The nation’s M1B, a broad measure of money supply that includes currency held by the public and deposits, surged 30.3 percent last month from a year earlier, posting the highest increase since September 1988, the central bank said yesterday.
However, M2, which includes M1B, time deposits, time savings deposits, foreign currency deposits and mutual funds, declined 5.99 percent last month from a year ago because of a high comparison base, the bank said.
“M1B’s annual growth rose to 30.3 percent last month mainly because of the steady transfer of funds from time and savings deposits to demand deposits,” Dawn Chen (陳一端), deputy chief of the central bank’s economic research department, told a media briefing.
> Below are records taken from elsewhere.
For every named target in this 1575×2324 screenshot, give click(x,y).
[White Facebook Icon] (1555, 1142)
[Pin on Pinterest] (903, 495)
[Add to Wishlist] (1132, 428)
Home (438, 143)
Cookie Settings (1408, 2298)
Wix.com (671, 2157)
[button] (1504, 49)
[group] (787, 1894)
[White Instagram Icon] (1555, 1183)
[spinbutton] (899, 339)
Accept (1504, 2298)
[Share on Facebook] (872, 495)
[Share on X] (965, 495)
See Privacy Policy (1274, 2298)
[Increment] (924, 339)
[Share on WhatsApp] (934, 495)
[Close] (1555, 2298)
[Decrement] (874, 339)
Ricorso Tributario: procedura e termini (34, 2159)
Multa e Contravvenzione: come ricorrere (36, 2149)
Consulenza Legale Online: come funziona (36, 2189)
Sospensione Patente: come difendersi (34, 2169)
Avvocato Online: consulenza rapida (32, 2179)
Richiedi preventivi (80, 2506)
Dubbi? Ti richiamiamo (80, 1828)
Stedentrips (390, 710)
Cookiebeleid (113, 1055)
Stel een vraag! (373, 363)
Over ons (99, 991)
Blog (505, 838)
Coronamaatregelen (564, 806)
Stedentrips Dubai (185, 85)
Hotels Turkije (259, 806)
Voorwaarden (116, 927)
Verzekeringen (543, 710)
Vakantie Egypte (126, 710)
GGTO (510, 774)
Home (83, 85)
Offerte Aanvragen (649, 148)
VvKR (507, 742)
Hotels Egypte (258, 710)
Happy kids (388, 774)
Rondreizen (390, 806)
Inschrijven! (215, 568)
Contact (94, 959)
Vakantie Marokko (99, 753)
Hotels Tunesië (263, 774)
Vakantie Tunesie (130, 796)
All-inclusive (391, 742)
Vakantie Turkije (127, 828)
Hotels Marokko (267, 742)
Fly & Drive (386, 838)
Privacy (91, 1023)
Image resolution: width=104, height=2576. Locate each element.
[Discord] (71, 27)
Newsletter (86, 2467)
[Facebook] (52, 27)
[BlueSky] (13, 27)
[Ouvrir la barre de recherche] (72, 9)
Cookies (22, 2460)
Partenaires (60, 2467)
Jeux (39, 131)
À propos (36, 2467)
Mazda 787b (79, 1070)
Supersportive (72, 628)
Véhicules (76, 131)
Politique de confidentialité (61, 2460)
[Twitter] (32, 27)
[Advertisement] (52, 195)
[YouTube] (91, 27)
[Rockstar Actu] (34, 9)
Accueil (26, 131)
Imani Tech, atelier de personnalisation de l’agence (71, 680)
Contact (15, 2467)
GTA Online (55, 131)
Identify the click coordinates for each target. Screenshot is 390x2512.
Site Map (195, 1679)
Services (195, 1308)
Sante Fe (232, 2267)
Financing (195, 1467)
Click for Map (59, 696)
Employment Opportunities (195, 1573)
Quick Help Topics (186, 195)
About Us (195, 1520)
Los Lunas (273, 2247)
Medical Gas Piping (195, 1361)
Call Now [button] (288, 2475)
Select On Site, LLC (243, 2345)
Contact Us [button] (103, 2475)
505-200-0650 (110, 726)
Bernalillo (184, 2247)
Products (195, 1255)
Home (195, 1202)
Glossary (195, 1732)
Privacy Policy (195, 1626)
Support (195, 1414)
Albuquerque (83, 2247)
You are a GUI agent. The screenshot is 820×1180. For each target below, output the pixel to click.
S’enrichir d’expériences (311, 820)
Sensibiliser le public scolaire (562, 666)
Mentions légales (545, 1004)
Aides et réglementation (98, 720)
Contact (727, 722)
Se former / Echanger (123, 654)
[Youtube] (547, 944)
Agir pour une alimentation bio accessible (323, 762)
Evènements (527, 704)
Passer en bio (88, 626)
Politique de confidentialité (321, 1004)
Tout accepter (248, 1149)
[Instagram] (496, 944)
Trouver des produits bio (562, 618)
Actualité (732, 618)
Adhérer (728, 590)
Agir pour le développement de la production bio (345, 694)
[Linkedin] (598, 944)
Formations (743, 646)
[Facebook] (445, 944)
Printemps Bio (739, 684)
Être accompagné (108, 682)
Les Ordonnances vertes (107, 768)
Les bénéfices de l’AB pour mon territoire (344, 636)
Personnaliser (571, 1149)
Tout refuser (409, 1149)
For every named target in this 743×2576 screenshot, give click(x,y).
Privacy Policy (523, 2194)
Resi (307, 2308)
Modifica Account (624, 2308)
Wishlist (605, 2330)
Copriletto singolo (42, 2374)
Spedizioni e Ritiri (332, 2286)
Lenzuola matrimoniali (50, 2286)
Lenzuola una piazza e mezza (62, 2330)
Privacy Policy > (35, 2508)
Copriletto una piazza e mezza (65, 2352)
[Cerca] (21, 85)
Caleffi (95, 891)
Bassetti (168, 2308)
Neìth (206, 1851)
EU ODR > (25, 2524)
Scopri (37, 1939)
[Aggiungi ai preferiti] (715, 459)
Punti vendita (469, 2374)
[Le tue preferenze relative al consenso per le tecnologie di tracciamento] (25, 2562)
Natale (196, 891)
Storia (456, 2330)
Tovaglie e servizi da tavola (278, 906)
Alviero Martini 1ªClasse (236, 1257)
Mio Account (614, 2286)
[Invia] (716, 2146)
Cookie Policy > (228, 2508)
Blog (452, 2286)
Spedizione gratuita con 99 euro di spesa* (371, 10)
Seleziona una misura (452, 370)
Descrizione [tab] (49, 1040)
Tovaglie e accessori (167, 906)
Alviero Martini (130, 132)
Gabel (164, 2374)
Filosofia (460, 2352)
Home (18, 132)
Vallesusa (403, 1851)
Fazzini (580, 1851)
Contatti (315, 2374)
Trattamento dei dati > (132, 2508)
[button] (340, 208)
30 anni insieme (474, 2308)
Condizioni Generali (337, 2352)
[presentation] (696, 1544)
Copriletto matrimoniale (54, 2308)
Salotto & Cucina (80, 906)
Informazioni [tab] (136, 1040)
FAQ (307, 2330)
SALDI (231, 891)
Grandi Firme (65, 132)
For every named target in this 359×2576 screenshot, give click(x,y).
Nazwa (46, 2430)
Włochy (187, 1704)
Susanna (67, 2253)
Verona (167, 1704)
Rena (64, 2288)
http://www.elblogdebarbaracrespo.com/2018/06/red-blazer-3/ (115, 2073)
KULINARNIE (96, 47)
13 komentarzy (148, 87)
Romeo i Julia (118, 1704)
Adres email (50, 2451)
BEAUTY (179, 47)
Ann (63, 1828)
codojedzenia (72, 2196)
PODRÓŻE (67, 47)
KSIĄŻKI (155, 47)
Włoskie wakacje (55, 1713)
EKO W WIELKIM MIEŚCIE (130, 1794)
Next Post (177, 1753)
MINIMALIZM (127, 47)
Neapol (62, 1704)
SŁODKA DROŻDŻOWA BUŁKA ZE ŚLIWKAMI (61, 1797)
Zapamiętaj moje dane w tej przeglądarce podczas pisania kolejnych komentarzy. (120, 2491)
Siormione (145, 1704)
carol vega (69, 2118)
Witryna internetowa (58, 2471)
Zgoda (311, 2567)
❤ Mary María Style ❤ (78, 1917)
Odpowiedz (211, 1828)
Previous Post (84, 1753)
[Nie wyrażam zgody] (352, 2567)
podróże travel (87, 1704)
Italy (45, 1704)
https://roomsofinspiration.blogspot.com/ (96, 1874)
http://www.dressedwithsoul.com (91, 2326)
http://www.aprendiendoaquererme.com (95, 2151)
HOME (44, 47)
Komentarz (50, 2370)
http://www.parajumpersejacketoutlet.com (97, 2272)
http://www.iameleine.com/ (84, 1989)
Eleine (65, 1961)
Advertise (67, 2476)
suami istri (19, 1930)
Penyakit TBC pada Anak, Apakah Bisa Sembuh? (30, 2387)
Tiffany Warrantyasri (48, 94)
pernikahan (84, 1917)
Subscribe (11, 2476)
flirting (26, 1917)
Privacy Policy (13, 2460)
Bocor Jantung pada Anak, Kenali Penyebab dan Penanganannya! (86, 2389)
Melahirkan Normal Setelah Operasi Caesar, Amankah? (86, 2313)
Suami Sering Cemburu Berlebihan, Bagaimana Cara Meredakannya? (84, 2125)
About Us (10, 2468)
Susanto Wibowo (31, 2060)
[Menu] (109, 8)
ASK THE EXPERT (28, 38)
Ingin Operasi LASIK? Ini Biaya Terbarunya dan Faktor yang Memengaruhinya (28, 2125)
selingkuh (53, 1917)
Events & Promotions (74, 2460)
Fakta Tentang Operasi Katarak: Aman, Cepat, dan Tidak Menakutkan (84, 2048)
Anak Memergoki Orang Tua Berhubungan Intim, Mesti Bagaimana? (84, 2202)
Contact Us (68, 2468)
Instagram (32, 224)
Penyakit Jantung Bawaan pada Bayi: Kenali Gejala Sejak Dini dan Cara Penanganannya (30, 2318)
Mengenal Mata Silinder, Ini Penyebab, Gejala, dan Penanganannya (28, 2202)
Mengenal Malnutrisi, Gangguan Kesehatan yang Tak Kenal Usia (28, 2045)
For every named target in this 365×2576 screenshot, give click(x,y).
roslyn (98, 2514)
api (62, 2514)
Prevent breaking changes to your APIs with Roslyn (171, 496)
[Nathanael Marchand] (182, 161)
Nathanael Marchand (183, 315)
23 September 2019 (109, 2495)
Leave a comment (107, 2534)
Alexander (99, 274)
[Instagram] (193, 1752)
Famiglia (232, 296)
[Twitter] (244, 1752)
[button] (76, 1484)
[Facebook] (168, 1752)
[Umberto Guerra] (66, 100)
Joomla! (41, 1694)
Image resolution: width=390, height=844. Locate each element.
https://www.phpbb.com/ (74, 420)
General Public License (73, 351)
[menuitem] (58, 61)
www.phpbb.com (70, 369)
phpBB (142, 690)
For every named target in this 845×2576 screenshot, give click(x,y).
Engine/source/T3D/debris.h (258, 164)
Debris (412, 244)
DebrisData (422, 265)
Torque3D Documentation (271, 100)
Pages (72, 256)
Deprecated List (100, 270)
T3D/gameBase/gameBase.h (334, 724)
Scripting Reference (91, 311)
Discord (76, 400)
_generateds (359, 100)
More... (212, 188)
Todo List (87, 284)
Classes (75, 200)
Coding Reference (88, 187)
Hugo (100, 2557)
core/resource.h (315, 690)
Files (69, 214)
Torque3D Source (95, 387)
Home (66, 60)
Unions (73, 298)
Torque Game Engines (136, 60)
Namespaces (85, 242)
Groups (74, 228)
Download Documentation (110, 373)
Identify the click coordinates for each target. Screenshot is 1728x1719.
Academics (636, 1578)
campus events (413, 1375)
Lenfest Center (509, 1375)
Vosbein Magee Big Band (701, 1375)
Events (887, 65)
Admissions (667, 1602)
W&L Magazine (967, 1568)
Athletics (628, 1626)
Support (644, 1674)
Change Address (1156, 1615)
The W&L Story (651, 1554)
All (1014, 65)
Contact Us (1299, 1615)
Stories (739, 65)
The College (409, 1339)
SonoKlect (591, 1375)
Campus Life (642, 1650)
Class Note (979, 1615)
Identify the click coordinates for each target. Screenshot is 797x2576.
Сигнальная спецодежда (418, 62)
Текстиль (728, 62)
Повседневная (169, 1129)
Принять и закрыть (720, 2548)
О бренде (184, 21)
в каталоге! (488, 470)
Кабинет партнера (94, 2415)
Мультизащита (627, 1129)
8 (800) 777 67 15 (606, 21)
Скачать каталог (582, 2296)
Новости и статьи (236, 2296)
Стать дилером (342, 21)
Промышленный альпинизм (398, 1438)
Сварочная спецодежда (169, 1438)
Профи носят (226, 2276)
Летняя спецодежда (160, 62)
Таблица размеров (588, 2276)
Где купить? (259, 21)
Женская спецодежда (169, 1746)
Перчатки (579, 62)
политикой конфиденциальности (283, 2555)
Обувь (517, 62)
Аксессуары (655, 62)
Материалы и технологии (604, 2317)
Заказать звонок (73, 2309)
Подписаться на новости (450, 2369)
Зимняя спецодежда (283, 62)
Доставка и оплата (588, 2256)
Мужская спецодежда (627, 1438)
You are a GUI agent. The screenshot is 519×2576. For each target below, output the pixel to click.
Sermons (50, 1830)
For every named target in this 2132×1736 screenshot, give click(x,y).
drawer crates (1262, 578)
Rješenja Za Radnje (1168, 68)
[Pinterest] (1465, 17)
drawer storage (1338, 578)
“Liquidity in the stock market was abundant,” Chen said.
For the full year, M1B grew 16.54 percent from the previous year, while M2 rose 7.21 percent.
Asked whether the bank expects M1B to expand this year because of capital inflows from Chinese domestic qualified institutional investors, Chen said that the narrow monetary aggregate could still rise but the rate of expansion might not be big because of a high comparison base last year.
Demand deposits increased 31.3 percent, or NT$239.4 billion, to NT$9.5 trillion last month, while foreign currency deposits rose 0.7 percent to NT$2.4 trillion partly because of an increase in personal foreign currency deposits, Chen said.
Meanwhile, total outstanding loans and investments of major financial institutions increased 0.73 percent year-on-year last month after a 0.62 percent contraction in November, the central bank said.
Chen attributed the increase to a rise in public loans and a moderate decline in loans to the private sector.